The pet store did not know so if anyone does know it would be appreciated! Sorry for the bad pictures!!


----------



## BC in SK (Aug 11, 2012)

It's a Geophagus species. Probably _Geophagus steindachneri_, though _G. pellegrini_ and _G. crassilibris_ would also be possibilities as they are very similar, closely related and difficult to distinguish with out knowing original collection point.


----------



## nisdawn56 (Sep 23, 2020)

Thank you so much!!!! Greatly appreciated!!!


----------



## Mr Chromedome (Feb 12, 2013)

I see some markings on the caudal fin in the first photo; that makes it _Geophagus steindachneri_ without question, as the other two species have no markings of any kind in the tail. The Red Hump Geophagus has been fairly common at various times, as it is easily bred. Fish in the photos appears to be a female. Males have a lot of color, and a significant bump on the head. One of the smallest Geos, the group probably should be given their own genus some day.

They are unusual among New World Cichlids in that they are harem mouthbrooders of the same fashion as Mbuna. Males are more aggressive, and better kept with 3-4 females.


----------



## nisdawn56 (Sep 23, 2020)

Thanks for the information helps a lot !!


----------



## BC in SK (Aug 11, 2012)

Mr Chromedome said:


> they are harem mouthbrooders of the same fashion as Mbuna.


These Geophagus may very well be harem mouthbroodrs......but mbuna really, are not.
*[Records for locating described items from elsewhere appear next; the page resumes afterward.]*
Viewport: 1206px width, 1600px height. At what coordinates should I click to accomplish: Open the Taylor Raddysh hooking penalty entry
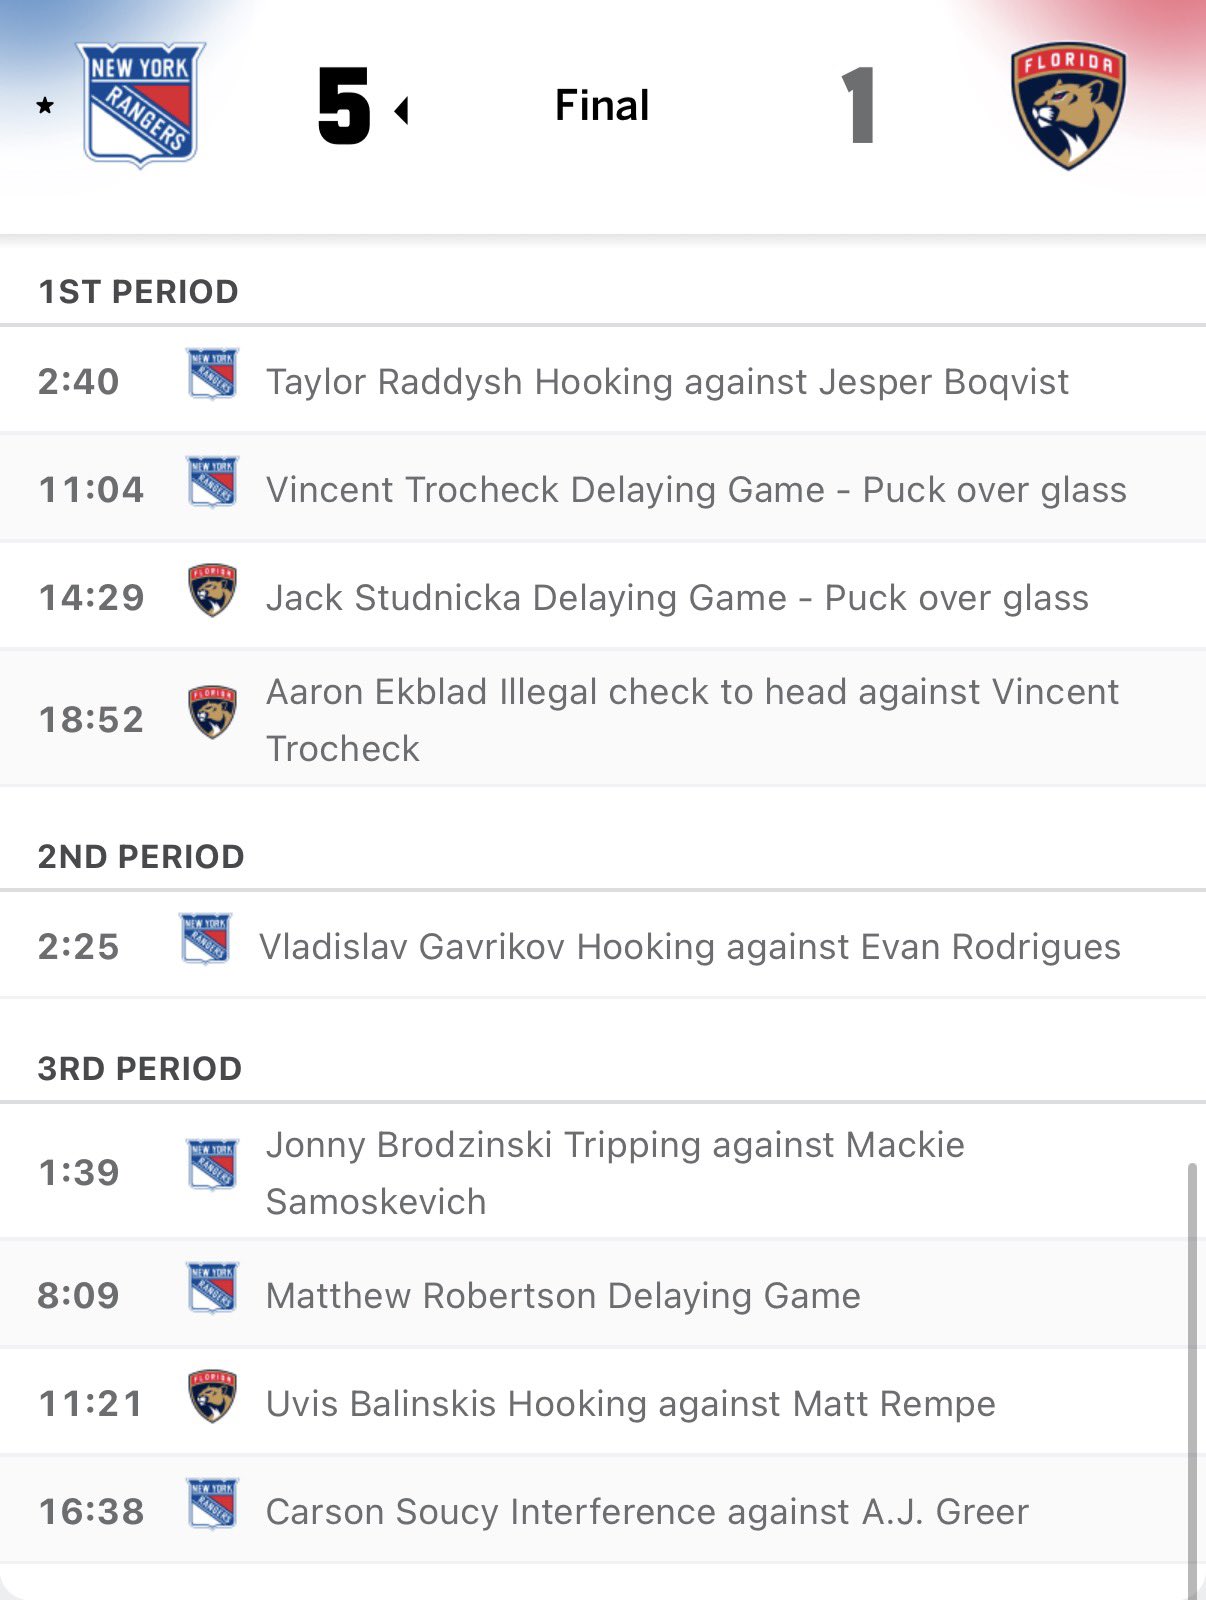667,382
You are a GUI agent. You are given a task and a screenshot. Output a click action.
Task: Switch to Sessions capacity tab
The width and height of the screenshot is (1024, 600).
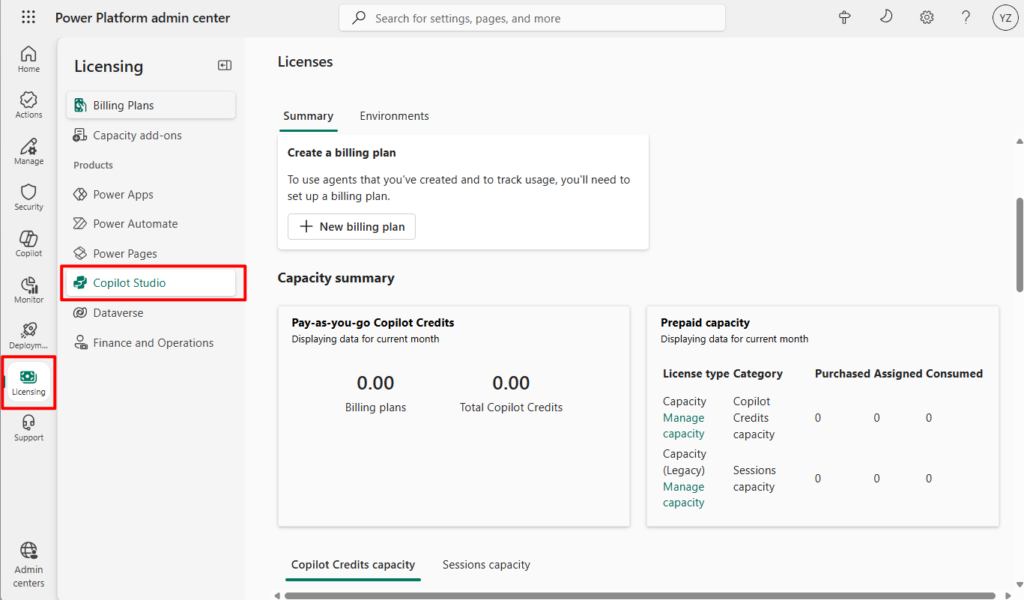click(486, 565)
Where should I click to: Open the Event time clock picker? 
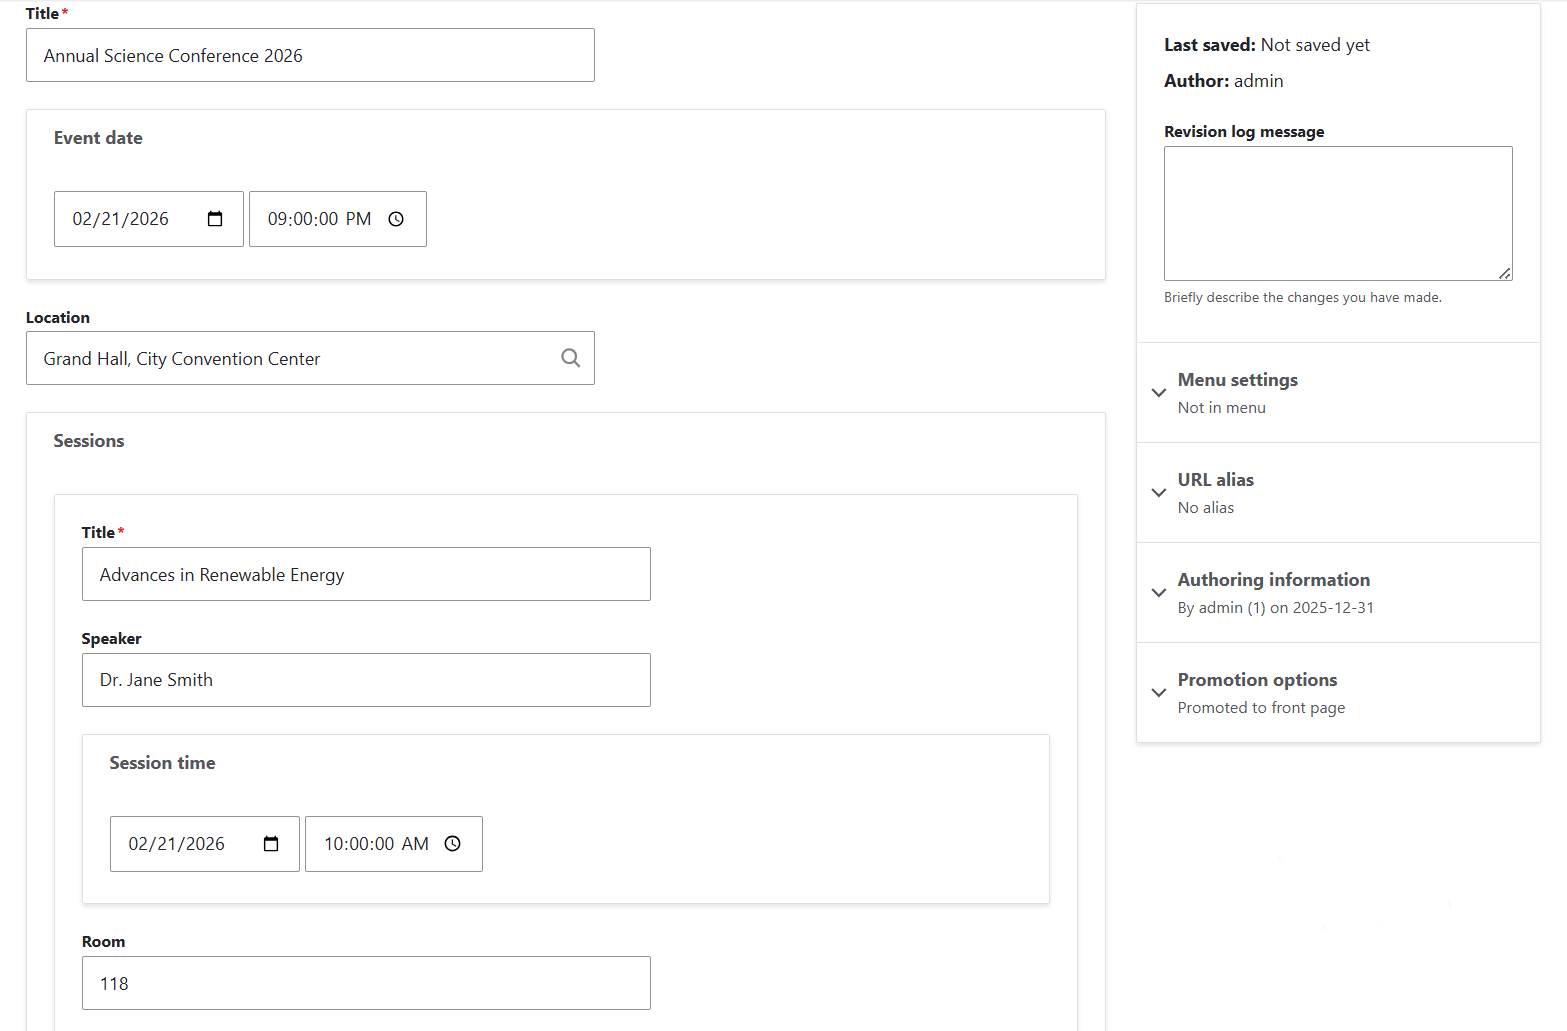click(x=396, y=219)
That is a style/method of keeping them in captivity. in the confines of a small space in captivity, males are intolerant of each other, hence the method of keeping one male per tank. it is well documented that female Malawi mouth brooders often breed with more then one male, sometimes many males in the same spawn. They just go over to the next territory, which is not far off, and lay some more eggs that a rival male fertilizes. Actually witnessed a female demasoni breed with 2 males in may 75 gal. on opposite walls of the tank. if they were truely a polygamous animal, breeding harem style, you would generally expect the male to be 2-3 times the size of the female in order to out compete rival males and monpolize all the females. But Malawi mouth brooders are the opposite.....polyandrous, not polygamous. . These Geophagus, I am not too sure. they may very well be harem breeders as the males are quite a bit larger then the females.


----------